Rewrite the listing from the line with "Given: Open the My Add-ons navigation menu" up to and including the line with "Action: pyautogui.click(x=162, y=175)", putting "date picker" wherever "calendar" appears and leaving everything else as it is.

________________________

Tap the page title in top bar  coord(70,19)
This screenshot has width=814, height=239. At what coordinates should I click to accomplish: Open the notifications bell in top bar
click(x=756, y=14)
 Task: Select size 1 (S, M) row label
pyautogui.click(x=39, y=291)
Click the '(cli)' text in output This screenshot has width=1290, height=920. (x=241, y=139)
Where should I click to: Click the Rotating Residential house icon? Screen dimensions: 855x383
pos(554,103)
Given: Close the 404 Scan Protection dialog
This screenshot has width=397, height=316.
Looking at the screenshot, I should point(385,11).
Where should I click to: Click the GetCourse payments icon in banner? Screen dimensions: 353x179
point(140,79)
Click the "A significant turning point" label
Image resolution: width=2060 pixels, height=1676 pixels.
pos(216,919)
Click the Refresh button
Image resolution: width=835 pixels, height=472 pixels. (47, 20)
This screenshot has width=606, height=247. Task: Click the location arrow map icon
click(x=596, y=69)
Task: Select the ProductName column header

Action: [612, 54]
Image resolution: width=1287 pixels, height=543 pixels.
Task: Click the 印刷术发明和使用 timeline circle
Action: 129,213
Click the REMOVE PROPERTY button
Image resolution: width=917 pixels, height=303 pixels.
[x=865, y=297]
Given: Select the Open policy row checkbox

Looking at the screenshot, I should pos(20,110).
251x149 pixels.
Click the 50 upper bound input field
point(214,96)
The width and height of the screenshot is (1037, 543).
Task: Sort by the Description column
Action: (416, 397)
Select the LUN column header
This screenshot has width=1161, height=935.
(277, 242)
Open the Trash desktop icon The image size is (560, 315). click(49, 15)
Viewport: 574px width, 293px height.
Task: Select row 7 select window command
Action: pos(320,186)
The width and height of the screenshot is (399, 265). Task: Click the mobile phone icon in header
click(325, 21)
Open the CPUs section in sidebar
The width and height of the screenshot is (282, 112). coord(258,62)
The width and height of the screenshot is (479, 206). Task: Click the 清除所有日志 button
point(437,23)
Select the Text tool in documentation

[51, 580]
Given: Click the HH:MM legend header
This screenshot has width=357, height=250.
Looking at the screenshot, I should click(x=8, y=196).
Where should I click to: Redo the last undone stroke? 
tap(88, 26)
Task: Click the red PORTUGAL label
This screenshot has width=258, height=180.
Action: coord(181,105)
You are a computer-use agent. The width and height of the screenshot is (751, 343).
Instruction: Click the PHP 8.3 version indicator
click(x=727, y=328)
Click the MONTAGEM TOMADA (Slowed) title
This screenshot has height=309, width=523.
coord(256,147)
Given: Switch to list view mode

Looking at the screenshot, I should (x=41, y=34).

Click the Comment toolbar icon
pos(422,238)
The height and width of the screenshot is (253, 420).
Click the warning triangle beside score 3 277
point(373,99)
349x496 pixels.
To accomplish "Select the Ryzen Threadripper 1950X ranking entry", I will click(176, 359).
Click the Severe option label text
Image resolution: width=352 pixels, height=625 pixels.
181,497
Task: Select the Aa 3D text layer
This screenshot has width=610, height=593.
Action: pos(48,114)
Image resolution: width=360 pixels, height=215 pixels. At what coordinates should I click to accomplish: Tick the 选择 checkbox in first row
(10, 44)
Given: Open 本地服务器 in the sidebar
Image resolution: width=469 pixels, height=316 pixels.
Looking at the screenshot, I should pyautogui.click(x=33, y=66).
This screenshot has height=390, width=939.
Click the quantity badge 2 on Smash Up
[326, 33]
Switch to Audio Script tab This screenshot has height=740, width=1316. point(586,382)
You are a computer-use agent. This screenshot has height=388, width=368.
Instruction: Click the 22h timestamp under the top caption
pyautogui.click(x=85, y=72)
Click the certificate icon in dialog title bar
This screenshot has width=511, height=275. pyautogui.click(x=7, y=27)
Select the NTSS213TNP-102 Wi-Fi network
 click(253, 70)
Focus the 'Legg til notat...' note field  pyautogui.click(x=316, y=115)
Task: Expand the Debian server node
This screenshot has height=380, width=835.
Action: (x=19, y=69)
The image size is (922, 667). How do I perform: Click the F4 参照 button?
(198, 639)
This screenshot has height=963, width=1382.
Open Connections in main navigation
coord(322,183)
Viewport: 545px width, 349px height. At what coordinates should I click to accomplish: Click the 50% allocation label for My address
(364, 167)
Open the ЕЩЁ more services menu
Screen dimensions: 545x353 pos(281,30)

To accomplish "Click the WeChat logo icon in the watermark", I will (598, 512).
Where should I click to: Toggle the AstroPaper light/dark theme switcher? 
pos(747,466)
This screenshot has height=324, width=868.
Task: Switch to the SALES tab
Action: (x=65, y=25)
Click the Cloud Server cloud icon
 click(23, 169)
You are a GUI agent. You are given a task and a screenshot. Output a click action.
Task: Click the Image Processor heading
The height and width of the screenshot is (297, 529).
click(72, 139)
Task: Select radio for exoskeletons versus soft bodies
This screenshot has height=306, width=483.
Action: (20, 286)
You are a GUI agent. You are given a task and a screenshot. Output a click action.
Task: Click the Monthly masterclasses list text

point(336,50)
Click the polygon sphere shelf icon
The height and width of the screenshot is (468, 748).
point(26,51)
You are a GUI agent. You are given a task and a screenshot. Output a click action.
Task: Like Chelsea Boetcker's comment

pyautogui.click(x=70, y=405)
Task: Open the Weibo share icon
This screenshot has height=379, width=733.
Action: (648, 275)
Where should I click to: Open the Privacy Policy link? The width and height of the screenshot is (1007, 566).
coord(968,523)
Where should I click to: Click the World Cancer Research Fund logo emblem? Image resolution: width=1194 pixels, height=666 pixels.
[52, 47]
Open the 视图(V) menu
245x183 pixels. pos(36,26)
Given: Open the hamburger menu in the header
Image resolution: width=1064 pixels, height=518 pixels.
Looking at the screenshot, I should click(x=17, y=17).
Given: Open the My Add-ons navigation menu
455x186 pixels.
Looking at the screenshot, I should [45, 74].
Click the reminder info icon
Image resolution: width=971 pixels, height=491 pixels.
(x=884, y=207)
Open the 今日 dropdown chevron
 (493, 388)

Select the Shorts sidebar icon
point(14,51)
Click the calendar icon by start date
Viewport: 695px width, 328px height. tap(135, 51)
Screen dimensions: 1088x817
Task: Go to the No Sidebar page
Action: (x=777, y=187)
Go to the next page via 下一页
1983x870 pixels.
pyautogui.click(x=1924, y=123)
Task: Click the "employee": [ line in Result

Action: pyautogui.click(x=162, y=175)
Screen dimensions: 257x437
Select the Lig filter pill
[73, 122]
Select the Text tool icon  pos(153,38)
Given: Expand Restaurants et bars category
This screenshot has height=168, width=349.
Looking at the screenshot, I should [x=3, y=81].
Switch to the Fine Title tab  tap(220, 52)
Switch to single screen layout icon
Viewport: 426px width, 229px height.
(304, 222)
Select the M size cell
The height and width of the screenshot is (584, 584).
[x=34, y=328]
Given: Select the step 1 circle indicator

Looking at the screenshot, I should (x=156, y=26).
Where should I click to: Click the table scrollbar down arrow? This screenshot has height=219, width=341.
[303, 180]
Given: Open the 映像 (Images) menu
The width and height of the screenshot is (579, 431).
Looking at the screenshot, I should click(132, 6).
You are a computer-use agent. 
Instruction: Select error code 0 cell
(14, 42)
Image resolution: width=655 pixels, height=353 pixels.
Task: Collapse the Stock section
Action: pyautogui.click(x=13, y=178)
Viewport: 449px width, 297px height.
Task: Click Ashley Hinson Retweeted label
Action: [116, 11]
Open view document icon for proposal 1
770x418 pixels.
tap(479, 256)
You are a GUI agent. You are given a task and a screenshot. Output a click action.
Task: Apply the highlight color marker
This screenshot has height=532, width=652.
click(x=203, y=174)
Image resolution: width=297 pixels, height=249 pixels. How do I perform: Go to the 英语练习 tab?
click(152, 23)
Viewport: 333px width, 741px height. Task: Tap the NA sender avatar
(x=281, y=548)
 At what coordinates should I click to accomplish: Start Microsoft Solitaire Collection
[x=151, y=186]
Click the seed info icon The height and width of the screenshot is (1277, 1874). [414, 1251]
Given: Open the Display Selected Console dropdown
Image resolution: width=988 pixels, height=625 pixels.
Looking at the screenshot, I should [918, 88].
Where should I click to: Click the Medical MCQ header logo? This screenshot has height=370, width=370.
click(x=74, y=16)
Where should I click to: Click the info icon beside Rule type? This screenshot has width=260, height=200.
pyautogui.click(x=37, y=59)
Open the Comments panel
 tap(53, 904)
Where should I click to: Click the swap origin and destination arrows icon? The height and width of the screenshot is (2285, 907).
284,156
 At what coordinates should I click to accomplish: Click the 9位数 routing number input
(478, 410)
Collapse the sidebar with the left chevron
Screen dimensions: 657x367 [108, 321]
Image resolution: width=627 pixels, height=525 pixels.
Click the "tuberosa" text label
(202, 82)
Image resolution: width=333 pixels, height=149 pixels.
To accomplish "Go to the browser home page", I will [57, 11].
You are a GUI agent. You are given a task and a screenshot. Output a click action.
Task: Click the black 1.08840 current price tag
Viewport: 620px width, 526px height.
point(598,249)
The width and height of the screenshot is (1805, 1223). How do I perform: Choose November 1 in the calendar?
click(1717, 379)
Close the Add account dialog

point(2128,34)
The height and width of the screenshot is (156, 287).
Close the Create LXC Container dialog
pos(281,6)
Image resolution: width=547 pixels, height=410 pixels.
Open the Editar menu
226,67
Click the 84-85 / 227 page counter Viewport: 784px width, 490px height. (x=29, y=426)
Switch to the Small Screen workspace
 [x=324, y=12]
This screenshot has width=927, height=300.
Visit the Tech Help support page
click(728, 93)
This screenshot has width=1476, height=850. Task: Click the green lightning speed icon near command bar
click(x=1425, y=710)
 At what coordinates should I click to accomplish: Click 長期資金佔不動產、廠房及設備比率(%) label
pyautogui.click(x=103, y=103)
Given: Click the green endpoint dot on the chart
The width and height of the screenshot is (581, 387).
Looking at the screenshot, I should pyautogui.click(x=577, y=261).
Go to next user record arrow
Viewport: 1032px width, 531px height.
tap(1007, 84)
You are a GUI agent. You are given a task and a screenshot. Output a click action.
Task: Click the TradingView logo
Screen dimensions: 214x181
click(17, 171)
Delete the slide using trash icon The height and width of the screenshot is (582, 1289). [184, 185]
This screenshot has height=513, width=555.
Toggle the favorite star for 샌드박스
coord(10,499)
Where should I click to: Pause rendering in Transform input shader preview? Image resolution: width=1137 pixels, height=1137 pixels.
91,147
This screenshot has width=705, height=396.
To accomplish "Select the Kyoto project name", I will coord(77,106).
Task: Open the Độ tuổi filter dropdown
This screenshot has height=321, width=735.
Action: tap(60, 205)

________________________

> _PROBLEM SOLUTION_:
Given: Open the My Add-ons navigation menu
455x186 pixels.
Looking at the screenshot, I should [45, 74].
Click the reminder info icon
Image resolution: width=971 pixels, height=491 pixels.
(x=884, y=207)
Open the 今日 dropdown chevron
 (493, 388)

Select the Shorts sidebar icon
point(14,51)
Click the date picker icon by start date
Viewport: 695px width, 328px height. tap(135, 51)
Screen dimensions: 1088x817
Task: Go to the No Sidebar page
Action: (x=777, y=187)
Go to the next page via 下一页
1983x870 pixels.
pyautogui.click(x=1924, y=123)
Task: Click the "employee": [ line in Result

Action: pyautogui.click(x=162, y=175)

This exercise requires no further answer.